Records for locating text and elements:
-------------------------
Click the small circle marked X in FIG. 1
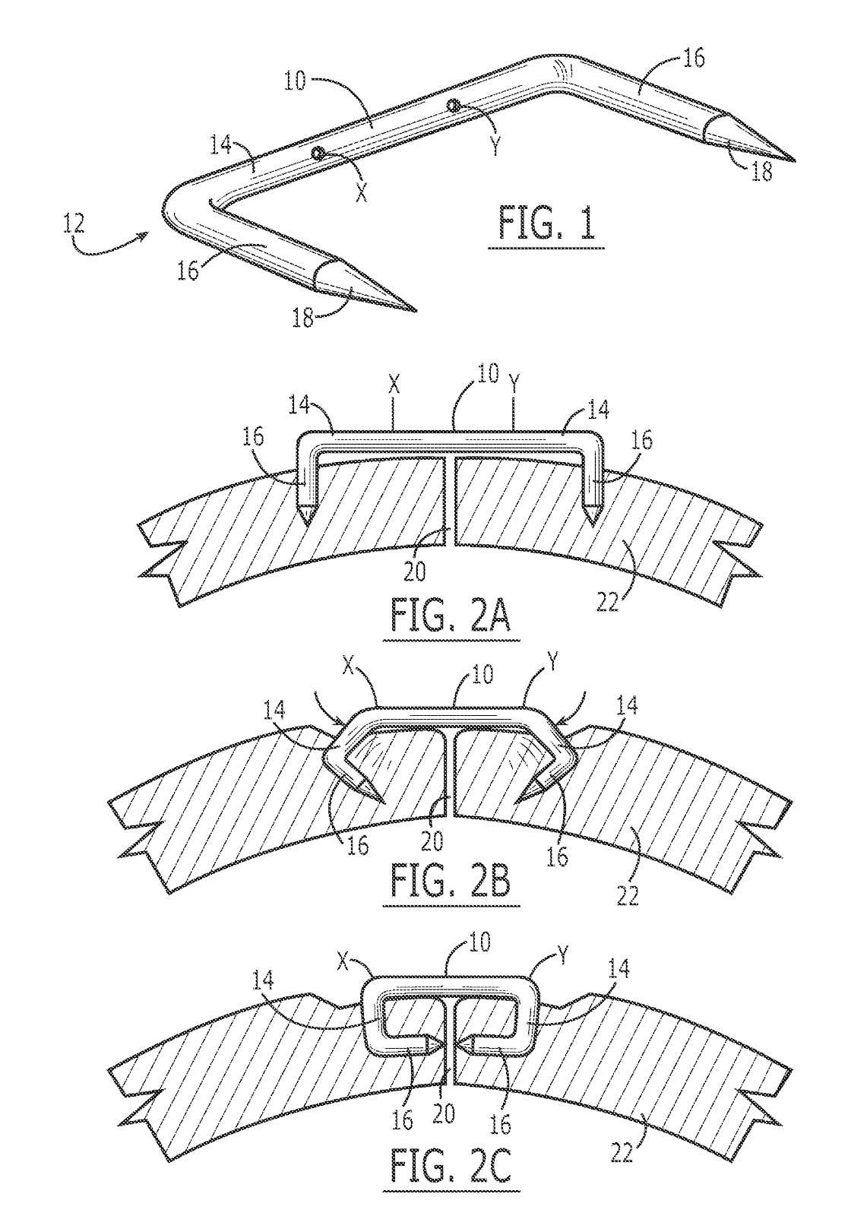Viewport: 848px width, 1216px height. pyautogui.click(x=318, y=154)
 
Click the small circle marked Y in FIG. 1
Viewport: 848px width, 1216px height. pyautogui.click(x=454, y=105)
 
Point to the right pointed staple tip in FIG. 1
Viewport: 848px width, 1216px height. pyautogui.click(x=794, y=161)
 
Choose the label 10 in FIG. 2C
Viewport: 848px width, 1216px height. pyautogui.click(x=478, y=943)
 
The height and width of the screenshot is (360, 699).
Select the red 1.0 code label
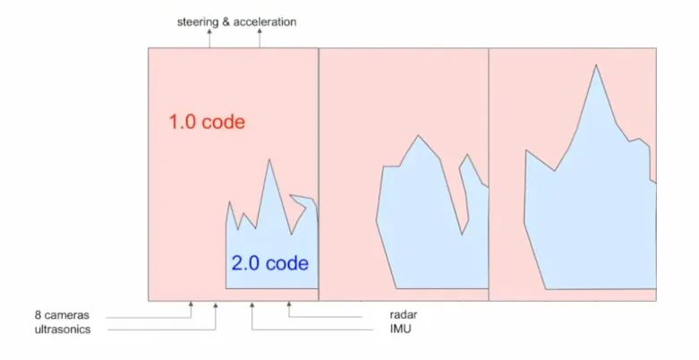[207, 123]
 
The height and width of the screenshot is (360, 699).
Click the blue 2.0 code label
[269, 264]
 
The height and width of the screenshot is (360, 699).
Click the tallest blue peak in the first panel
[269, 161]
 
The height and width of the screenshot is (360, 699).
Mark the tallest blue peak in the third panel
[594, 66]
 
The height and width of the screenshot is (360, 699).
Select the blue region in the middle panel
[421, 224]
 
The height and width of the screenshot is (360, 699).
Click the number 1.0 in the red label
[183, 123]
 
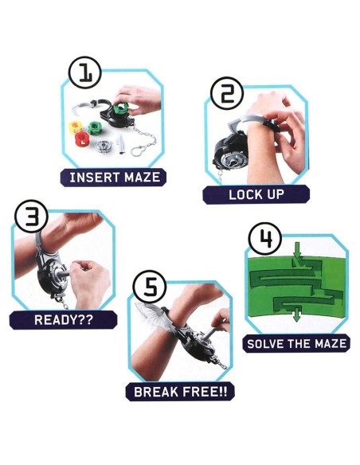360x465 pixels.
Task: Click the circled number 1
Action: [x=85, y=72]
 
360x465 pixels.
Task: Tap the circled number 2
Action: [x=227, y=93]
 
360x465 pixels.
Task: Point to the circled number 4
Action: [x=265, y=239]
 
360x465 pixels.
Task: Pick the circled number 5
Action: [x=150, y=287]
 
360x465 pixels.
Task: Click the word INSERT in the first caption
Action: [x=94, y=178]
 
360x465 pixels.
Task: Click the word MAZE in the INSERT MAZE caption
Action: [x=142, y=178]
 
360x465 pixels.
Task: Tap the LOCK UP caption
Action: [x=256, y=194]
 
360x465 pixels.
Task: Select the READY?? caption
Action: [x=64, y=320]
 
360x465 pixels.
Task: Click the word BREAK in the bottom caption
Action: [x=156, y=392]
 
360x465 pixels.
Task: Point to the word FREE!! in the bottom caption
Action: [x=205, y=392]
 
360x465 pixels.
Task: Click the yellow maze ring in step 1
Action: [x=76, y=127]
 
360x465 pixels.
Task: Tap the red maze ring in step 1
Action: [x=81, y=139]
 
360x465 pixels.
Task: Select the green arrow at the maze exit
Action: [x=296, y=315]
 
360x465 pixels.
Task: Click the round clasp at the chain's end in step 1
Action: [x=136, y=151]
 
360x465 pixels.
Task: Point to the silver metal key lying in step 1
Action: [x=122, y=145]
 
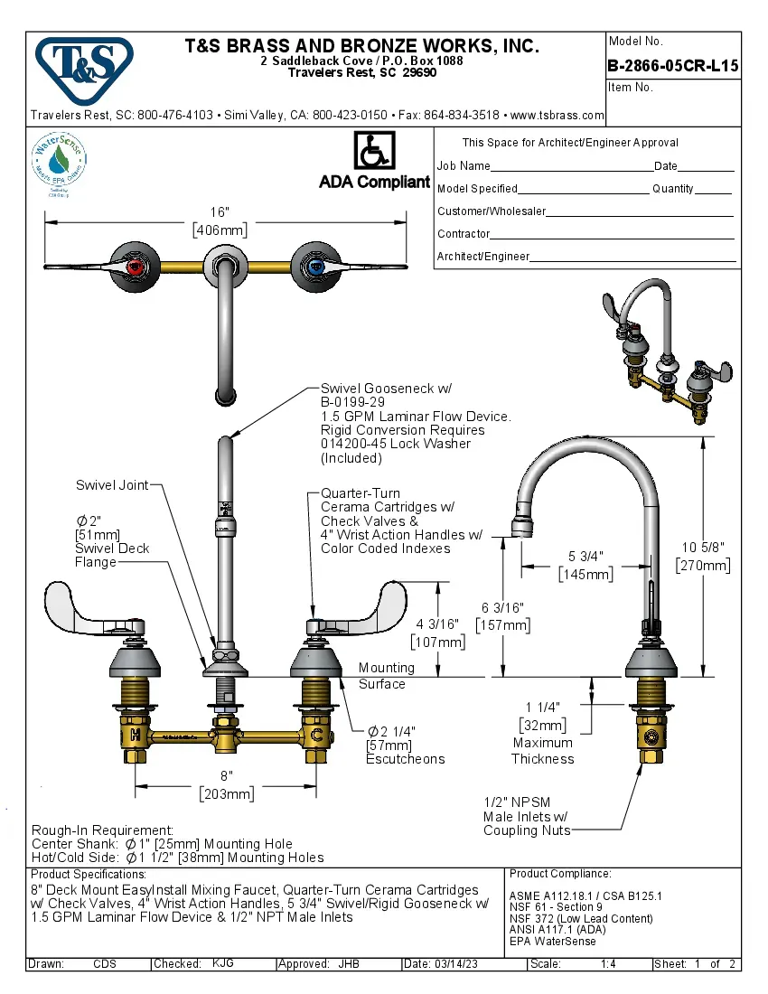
-------------------------
**Do this**
Please copy out the records word for word, from the start of the records through the line containing "Action: [x=256, y=194]", with both ends included. Omit the pictures.

**Task output**
Click the small circle marked X in FIG. 1
Viewport: 848px width, 1216px height. pyautogui.click(x=318, y=154)
 
Click the small circle marked Y in FIG. 1
Viewport: 848px width, 1216px height. pyautogui.click(x=454, y=105)
 
Point to the right pointed staple tip in FIG. 1
Viewport: 848px width, 1216px height. pyautogui.click(x=794, y=161)
 
Choose the label 10 in FIG. 2C
Viewport: 848px width, 1216px height. pyautogui.click(x=478, y=943)
 
The height and width of the screenshot is (360, 699).
Select the red 1.0 code label
[207, 123]
 
The height and width of the screenshot is (360, 699).
Click the blue 2.0 code label
[269, 264]
 
The height and width of the screenshot is (360, 699).
Click the tallest blue peak in the first panel
[269, 161]
 
The height and width of the screenshot is (360, 699).
Mark the tallest blue peak in the third panel
[594, 66]
 
The height and width of the screenshot is (360, 699).
Select the blue region in the middle panel
[421, 224]
 
The height and width of the screenshot is (360, 699).
Click the number 1.0 in the red label
[183, 123]
 
360x465 pixels.
Task: Click the circled number 1
Action: [x=85, y=72]
 
360x465 pixels.
Task: Tap the circled number 2
Action: [x=227, y=93]
 
360x465 pixels.
Task: Point to the circled number 4
Action: [x=265, y=239]
 
360x465 pixels.
Task: Pick the circled number 5
Action: [x=150, y=287]
 
360x465 pixels.
Task: Click the word INSERT in the first caption
Action: [x=94, y=178]
 
360x465 pixels.
Task: Click the word MAZE in the INSERT MAZE caption
Action: [x=142, y=178]
 
360x465 pixels.
Task: Tap the LOCK UP caption
Action: [x=256, y=194]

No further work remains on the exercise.